SELECTED PASSAGE:
******

Verisk’s Premium Audit Advisory Service (PAAS®) is the leading source of technical information and training for premium auditors and underwriters. PAAS helps users classify exposure for commercial casualty insurance, including general liability, commercial auto, and workers’ compensation. PAAS offers a wide range of essential services, including more than 40,000 classification guides and more than 500 bulletins. PAAS now includes PAAS AI, the first commercially available interactive generative-AI chats specifically developed for premium audit, which reduces research time and empower users to make informed decisions by answering questions and quickly retrieving and summarizing multiple PAAS documents like class guides, bulletins, rating cards, etc.

In this post, we describe the development of the customer support process in PAAS, incorporating generative AI, the data, the architecture, and the evaluation of the results. Conversational AI assistants are rapidly transforming customer and employee support. Verisk has embraced this technology and developed its own PAAS AI, which provides an enhanced self-service capability to the PAAS platform.

The opportunity

The Verisk PAAS platform houses a vast array of documents—including class guides, advisory content, and bulletins—that aid Verisk’s customers in determining the appropriate rules and classifications for workers’ compensation, general liability, and commercial auto business. When premium auditors need accurate answers within this extensive document repository, the challenges they face are:

Overwhelming volume – The sheer volume of documents (advisories, bulletins, and so on) makes manual searching time-consuming and inefficient
Slow response times – Finding accurate information within this vast repository can be slow, hindering timely decision-making
Inconsistent quality of responses – Manual searches might yield irrelevant or incomplete results, leading to uncertainty and potential errors

To address this issue, Verisk PAAS AI is designed to alleviate the burden by providing round-the-clock support for business processing and delivering precise and quick responses to customer queries. This technology is deeply integrated into Verisk’s newly reimagined PAAS platform, using all of Verisk’s documentation, training materials, and collective expertise. It employs a retrieval augmented generation (RAG) approach and a combination of AWS services alongside proprietary evaluations to promptly answer most user questions about the capabilities of the Verisk PAAS platform.

******

DATA SHOWN:
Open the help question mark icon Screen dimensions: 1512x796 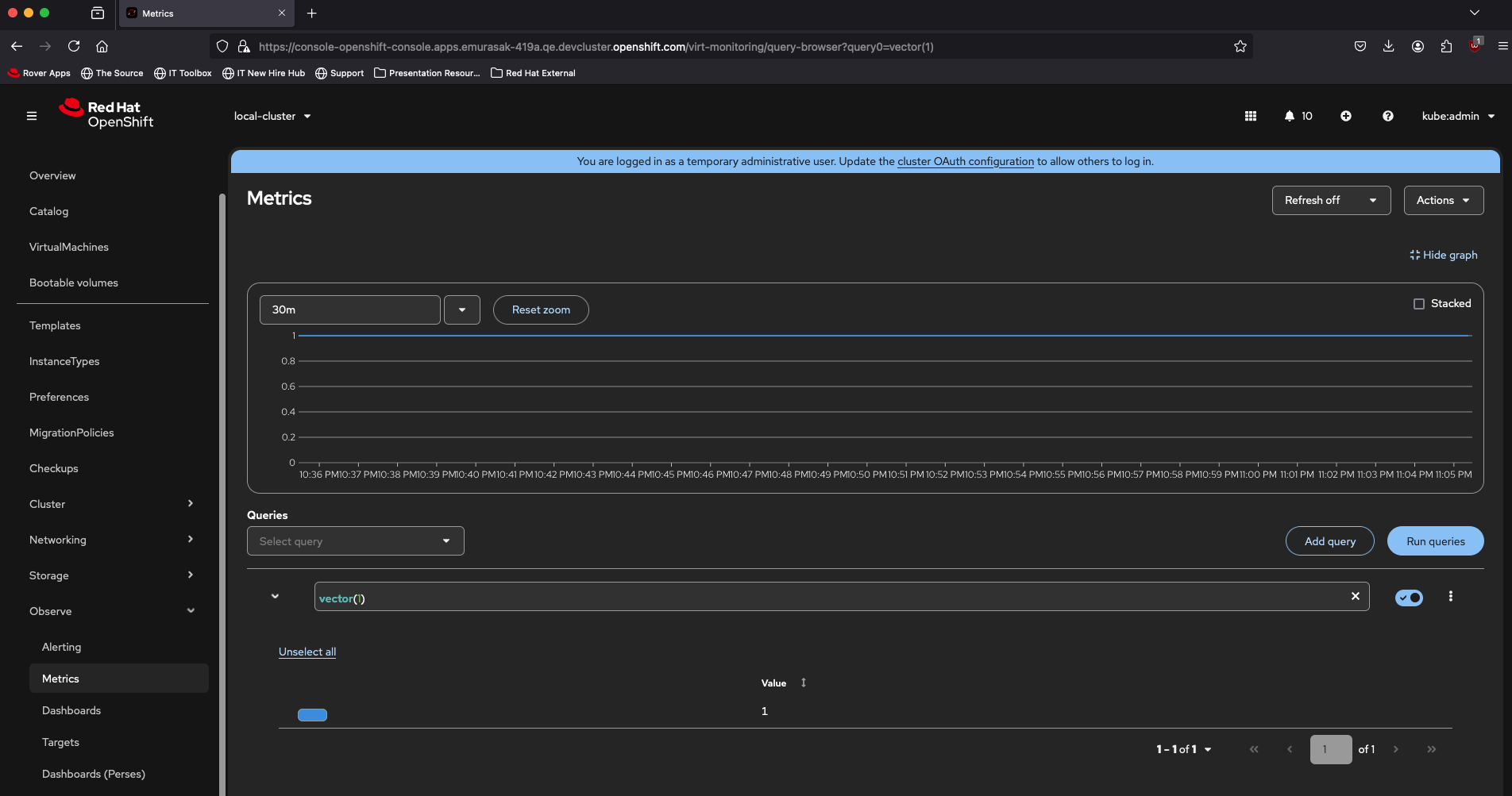(1387, 116)
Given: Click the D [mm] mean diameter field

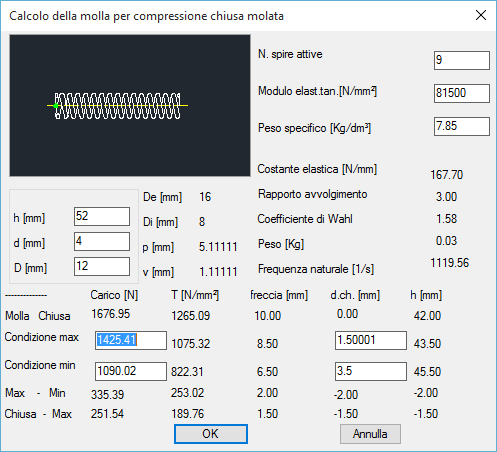Looking at the screenshot, I should click(x=102, y=266).
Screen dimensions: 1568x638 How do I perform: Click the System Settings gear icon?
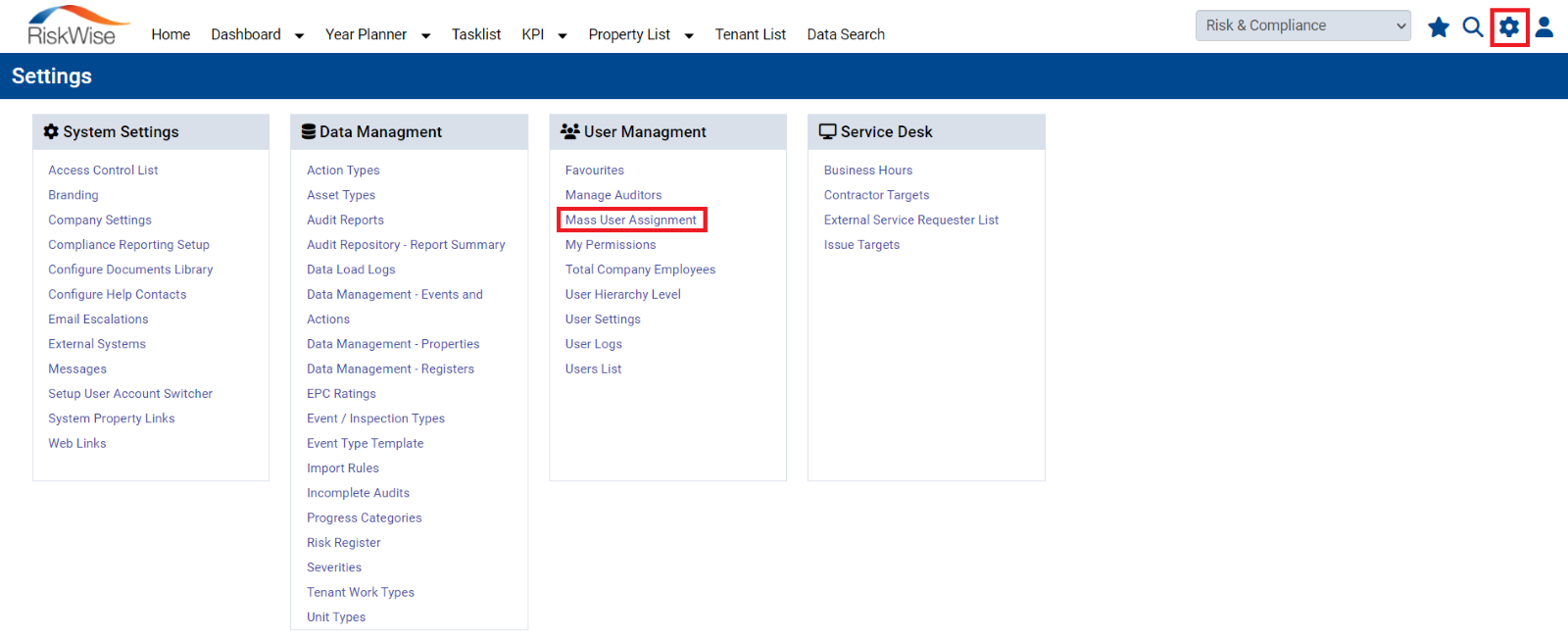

******

WHAT YOU NEED TO DO:
A. In the passage about Verisk's PAAS, how many classification guides does PAAS offer?
B. List every challenge that the passage about Verisk's PAAS says premium auditors face when searching its document repository.
C. Continue the passage about Verisk's PAAS from where it stops.

TASK RESPONSES:
A. More than 40,000.

B.
Overwhelming volume
Slow response times
Inconsistent quality of responses

C.
When deployed at scale, this PAAS AI will enable Verisk staff to dedicate more time to complex issues, critical projects, and innovation, thereby enhancing the overall customer experience. Throughout the development process, Verisk encountered several considerations, key findings, and decisions that provide valuable insights for any enterprise looking to explore the potential of generative AI.

The approach

When creating an interactive agent using large language models (LLMs), two common approaches are RAG and model fine-tuning. The choice between these methods depends on the specific use case and available data. Verisk PAAS began developing a RAG pipeline for its PAAS AI and has progressively improved this solution. Here are some reasons why continuing with a RAG architecture was beneficial for Verisk:

Dynamic data access – The PAAS platform is constantly evolving, adding new business functions and technical capabilities. Verisk needed to make sure its responses are based on the most current information. The RAG approach allows access to continuously updated data, providing responses with the latest information without frequently retraining the model.
Multiple data sources – Besides data recency, another crucial aspect is the ability to draw from multiple PAAS resources to acquire relevant context. The ease of expanding the knowledge base without the need for fine-tuning new data sources makes the solution adaptable.
Reduced hallucinations – Retrieval minimizes the risk of hallucinations compared with free-form text generation because responses come directly from the provided excerpts. Verisk developed an evaluation tool to enhance response quality.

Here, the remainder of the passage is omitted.